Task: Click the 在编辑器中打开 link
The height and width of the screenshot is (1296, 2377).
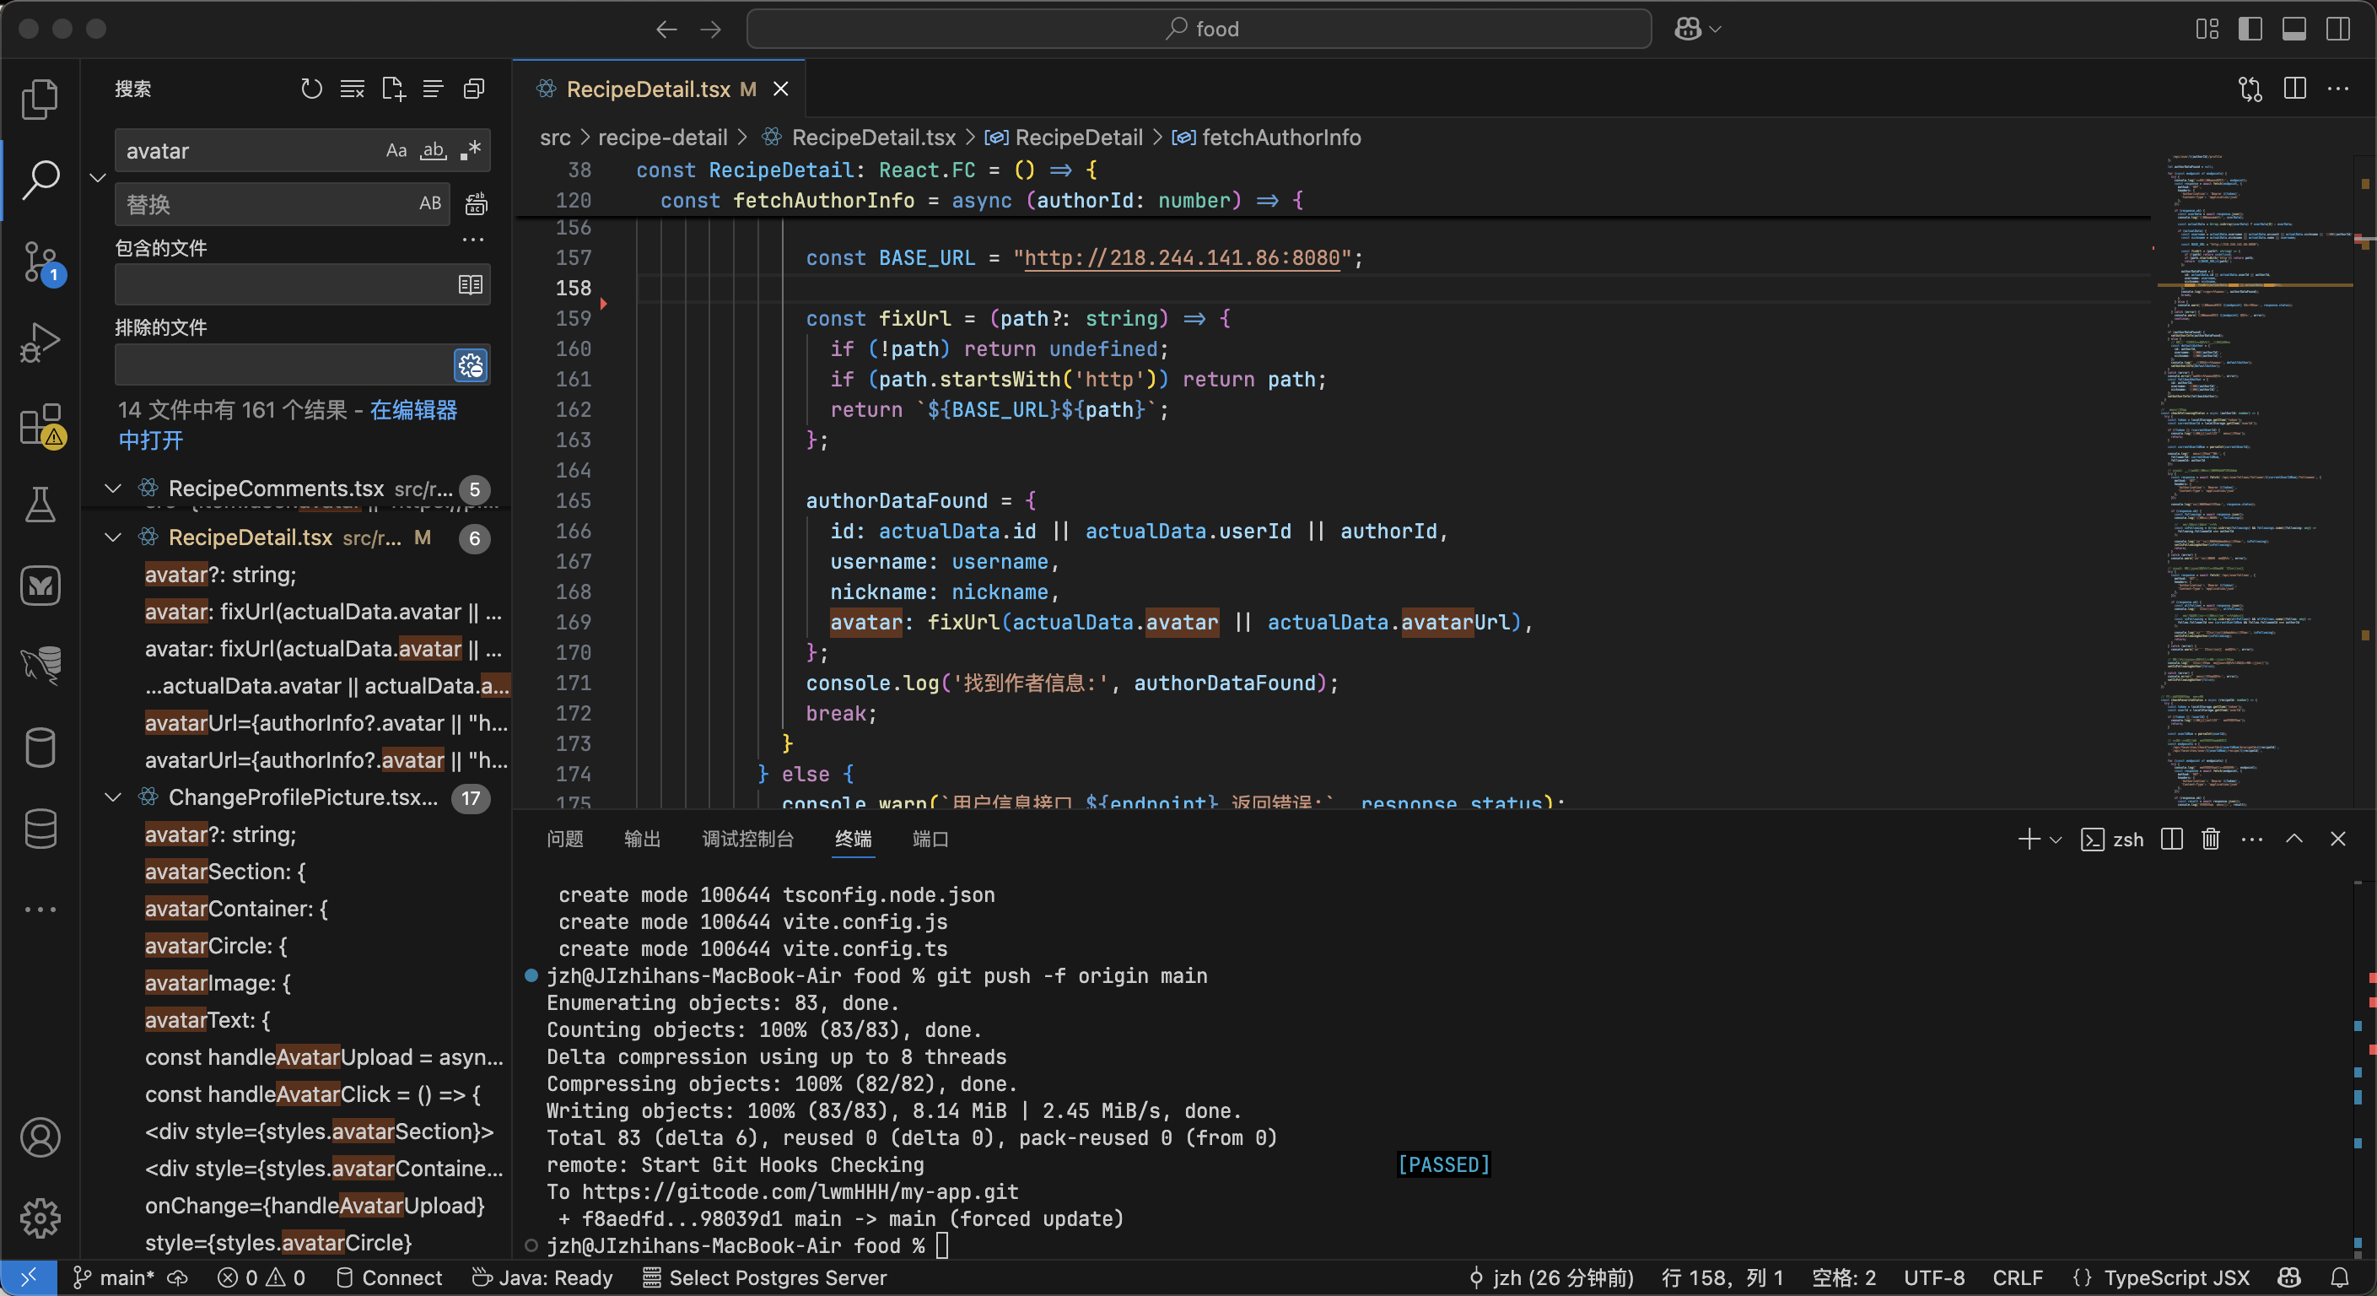Action: pyautogui.click(x=412, y=410)
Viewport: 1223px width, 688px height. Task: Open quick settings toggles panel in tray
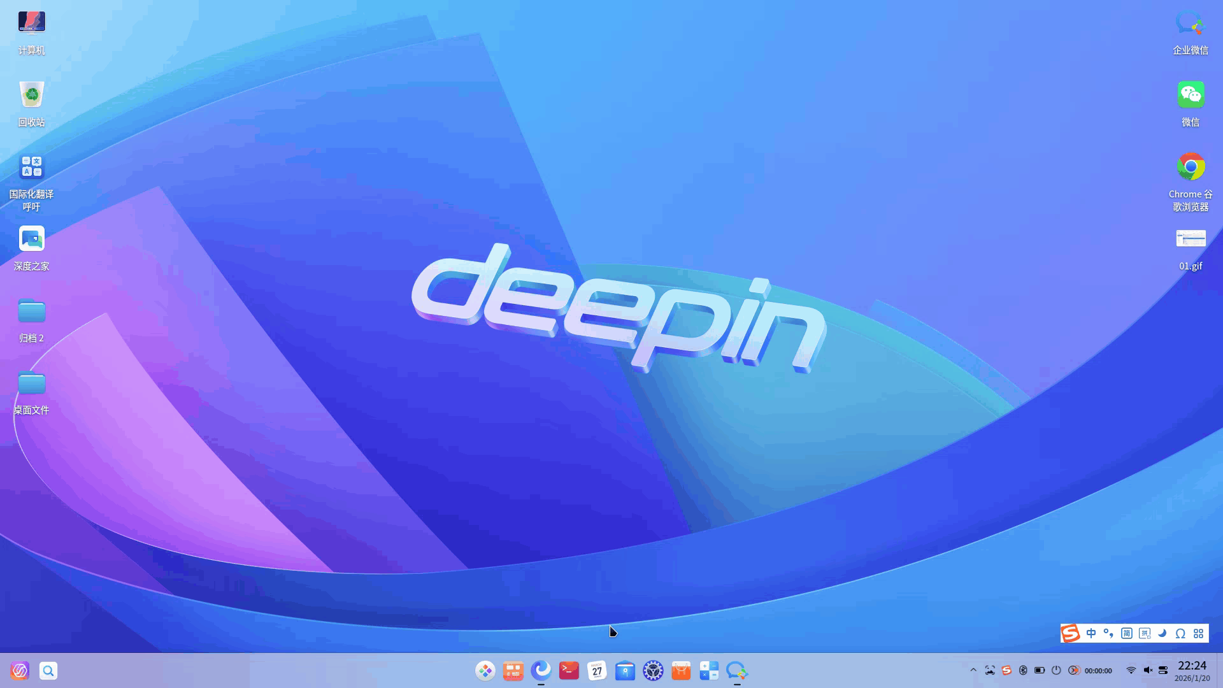pyautogui.click(x=1163, y=670)
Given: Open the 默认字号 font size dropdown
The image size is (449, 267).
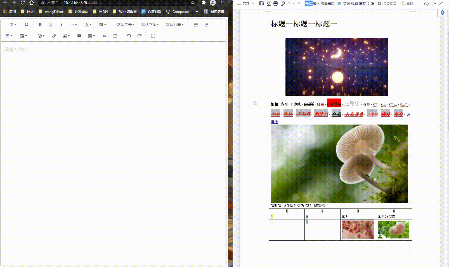Looking at the screenshot, I should click(125, 25).
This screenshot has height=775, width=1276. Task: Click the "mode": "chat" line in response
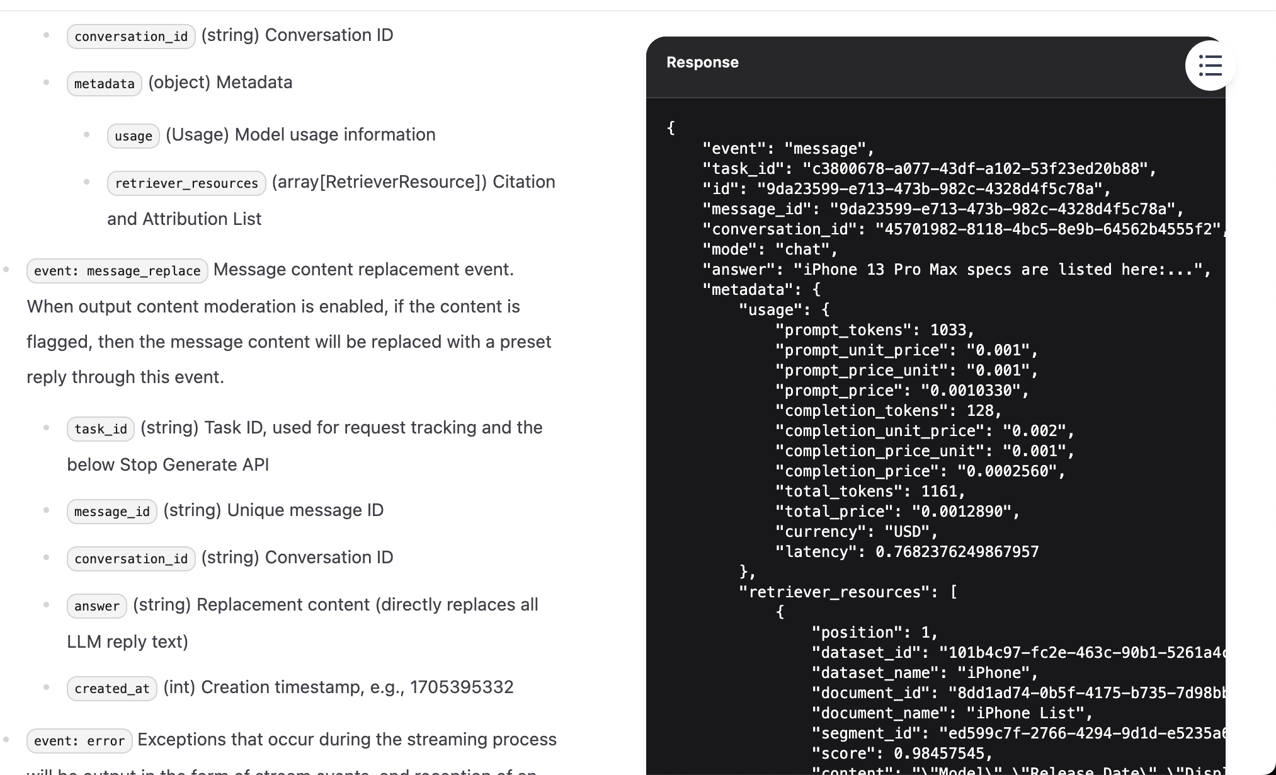770,250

● What to work on
Everything in the listing must be restated word for word, except for the pictures.

● Task result
Task: Click the 在编辑器中打开 link
The height and width of the screenshot is (1296, 2377).
Action: pyautogui.click(x=412, y=410)
Viewport: 1223px width, 688px height. Task: Open quick settings toggles panel in tray
pyautogui.click(x=1163, y=670)
Given: Open the 默认字号 font size dropdown
The image size is (449, 267).
Looking at the screenshot, I should click(125, 25).
This screenshot has height=775, width=1276. Task: Click the "mode": "chat" line in response
770,250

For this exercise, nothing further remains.